> _PROBLEM REQUIREMENTS_
I'd like the records transcribed exactly, leaving the images out.

> _SOURCE DATA_
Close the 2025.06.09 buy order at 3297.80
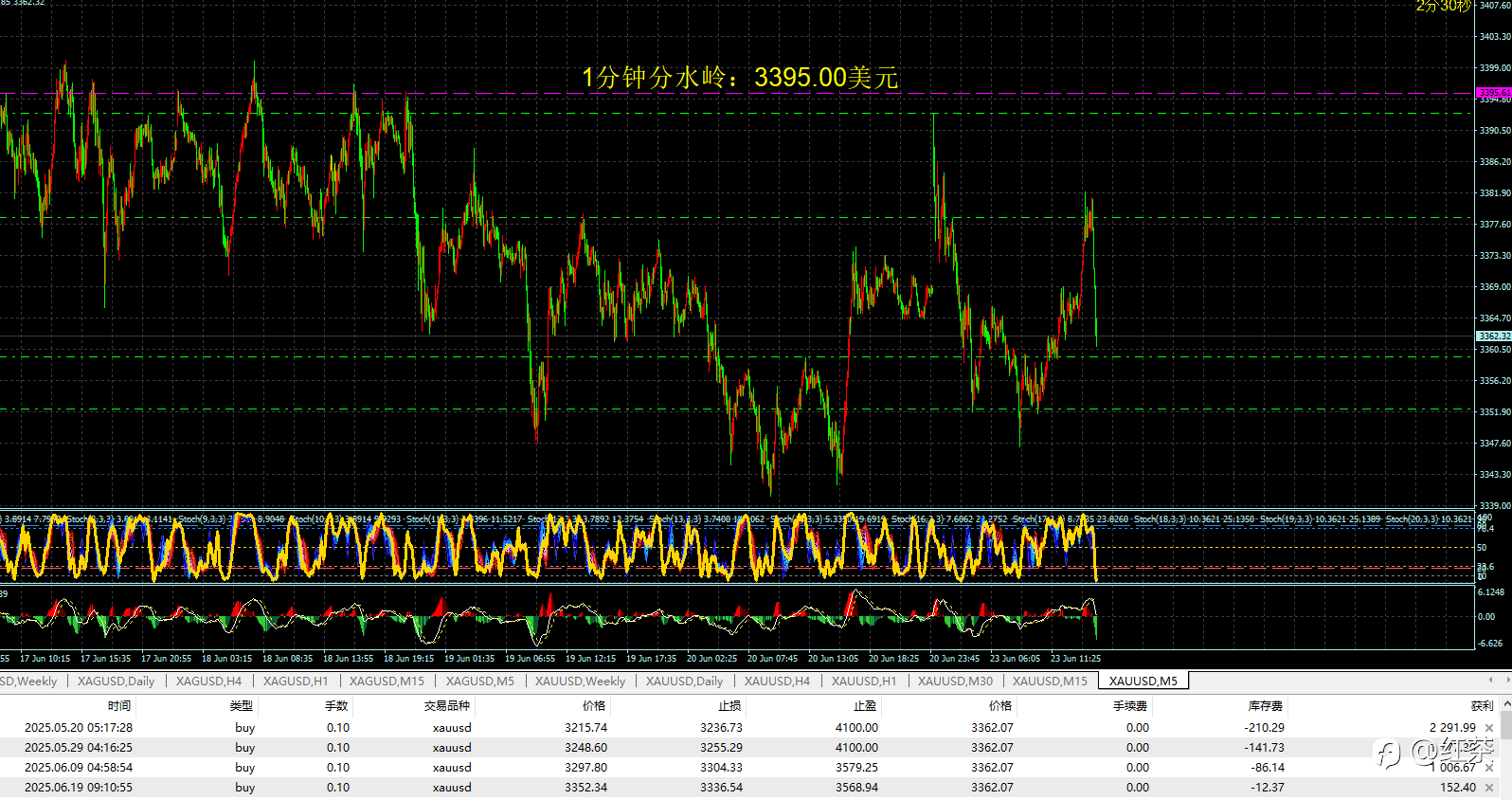 1489,768
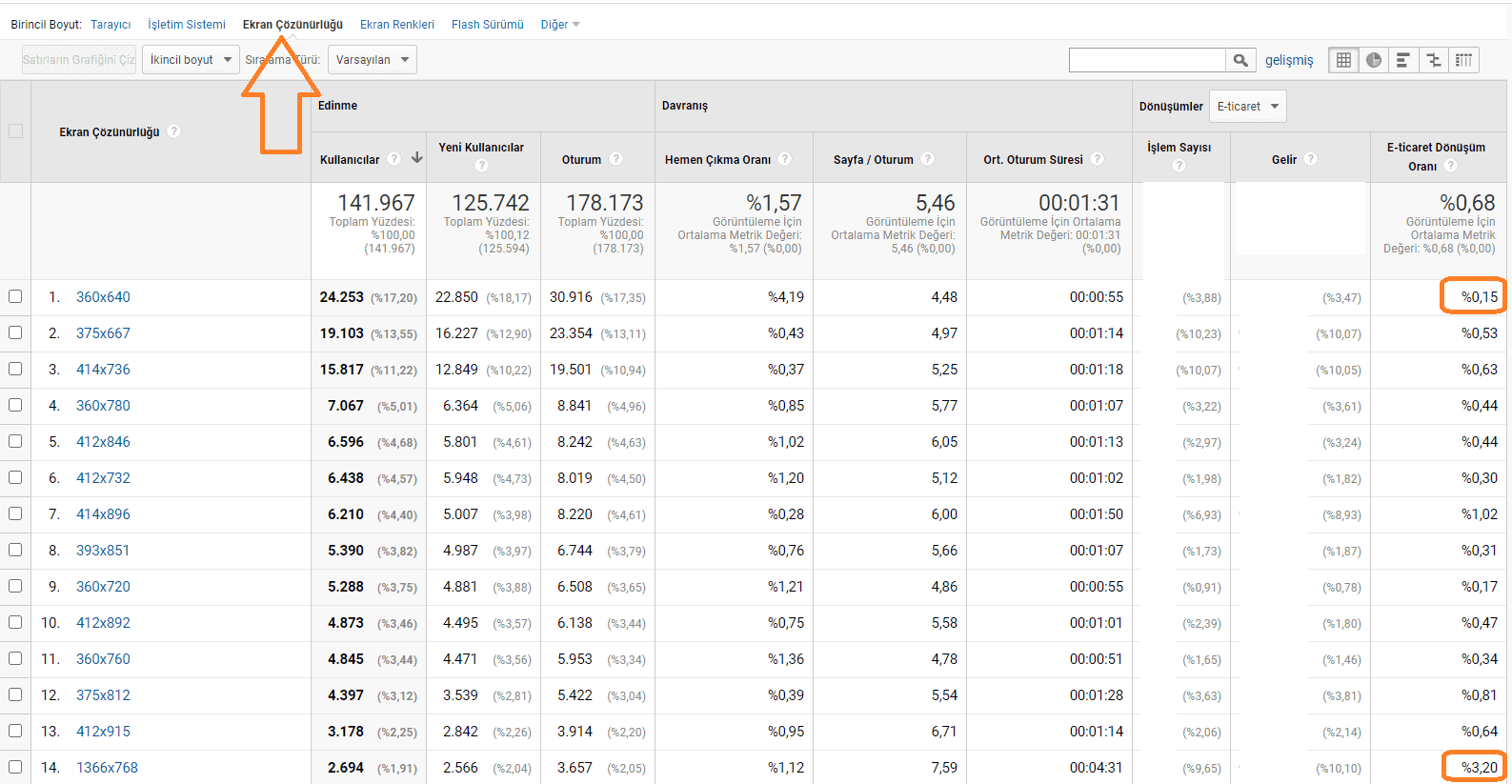Viewport: 1512px width, 784px height.
Task: Switch to the İşletim Sistemi dimension
Action: pos(187,25)
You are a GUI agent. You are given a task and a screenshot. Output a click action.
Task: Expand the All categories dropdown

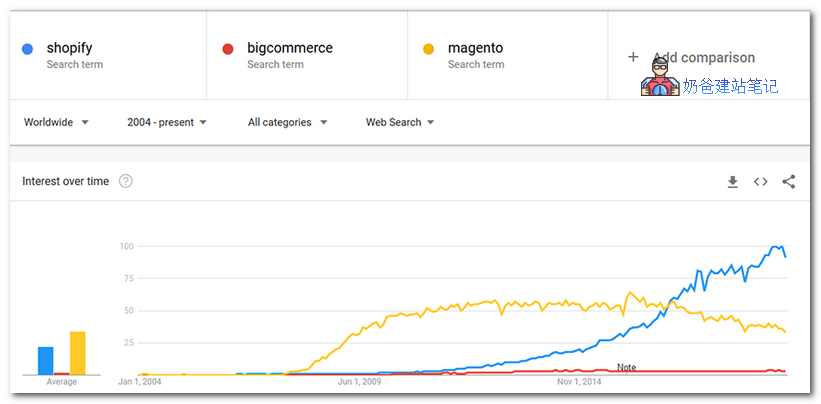(x=287, y=122)
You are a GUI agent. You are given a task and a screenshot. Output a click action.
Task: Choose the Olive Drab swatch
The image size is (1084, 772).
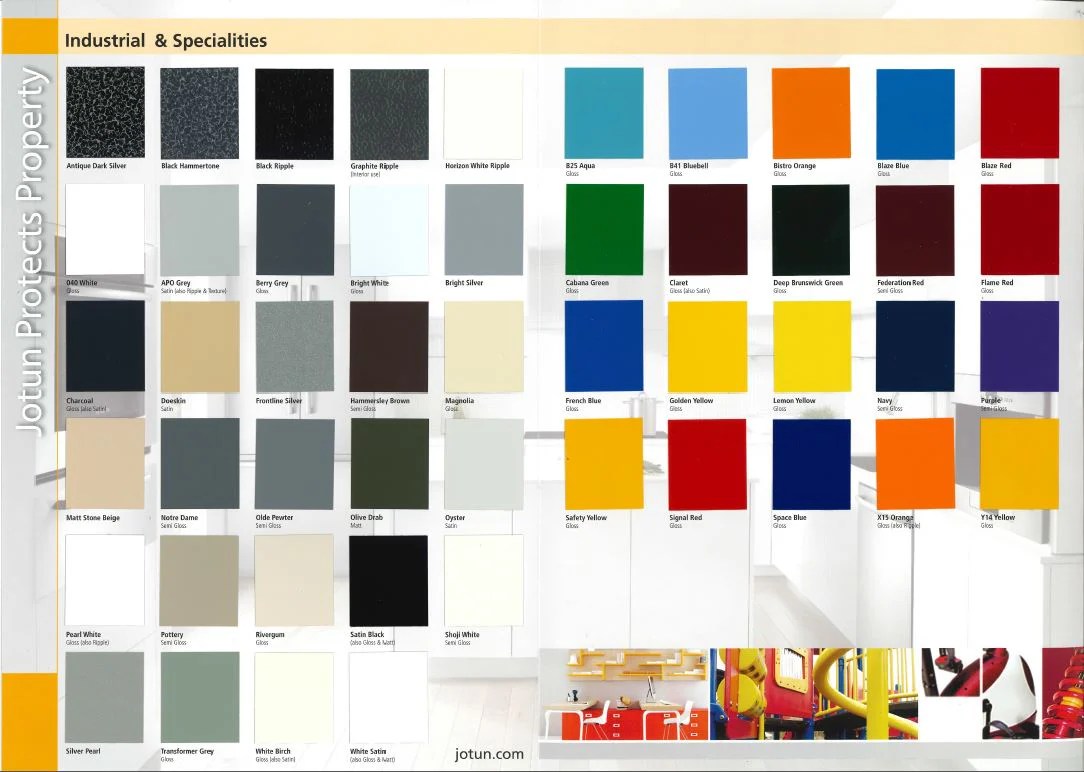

> _PROBLEM SOLUTION_
Close the 2025.06.09 buy order at 3297.80
 1489,768
Viewport: 1512px width, 784px height.
Task: Switch to the İşletim Sistemi dimension
Action: pos(187,25)
You are a GUI agent. You are given a task and a screenshot. Output a click action.
Task: Expand the All categories dropdown

(x=287, y=122)
You are a GUI agent. You are given a task and a screenshot. Output a click action.
Task: Choose the Olive Drab swatch
The image size is (1084, 772).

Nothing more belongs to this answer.